I did my Master’s Degree at the MIT Media Lab’s Sociable Media Group with Judith Donath (supervised also by Henry Jenkins and Genevieve Bell). My master’s thesis focused on how people manage their presentation of self in relation to social contextual information in online environments. As an undergraduate, I studied computer science at Brown University, advised by Andy van Dam. My undergrad thesis focused on how prioritization of depth cues is dependent on levels of sex hormones in the body and how this affects engagement with virtual reality.

David Pennock is a Principal Researcher and Assistant Managing Director of Microsoft Research in New York City, focusing on algorithmic economics. He has over sixty academic publications relating to computational issues in electronic commerce and the web, including papers in PNAS, Science, IEEE Computer, Theoretical Computer Science, Algorithmica, AAAI, EC, KDD, UAI, SIGIR, ICML, NIPS, and WWW. He has authored three patents and thirteen patent applications.
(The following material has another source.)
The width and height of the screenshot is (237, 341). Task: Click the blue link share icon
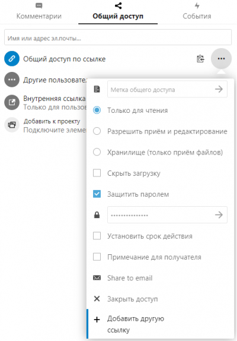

In 2005, he was named to MIT Technology Review’s list of 35 top technology innovators under age 35. Prior to his current position, David worked as a Principal Research Scientist at Yahoo! Research, a Research Scientist at NEC Laboratories America, a research intern at Microsoft Research, and in 2001 served as an adjunct professor at Pennsylvania State University. He received a Ph.D. in Computer Science from the University of Michigan, an M.S. in Computer Science from Duke University, and a B.S. in Physics from Duke. His work has been featured in Discover Magazine, New Scientist, CNN, the New York Times, the Economist, Surowiecki’s “The Wisdom of Crowds”, and other publications.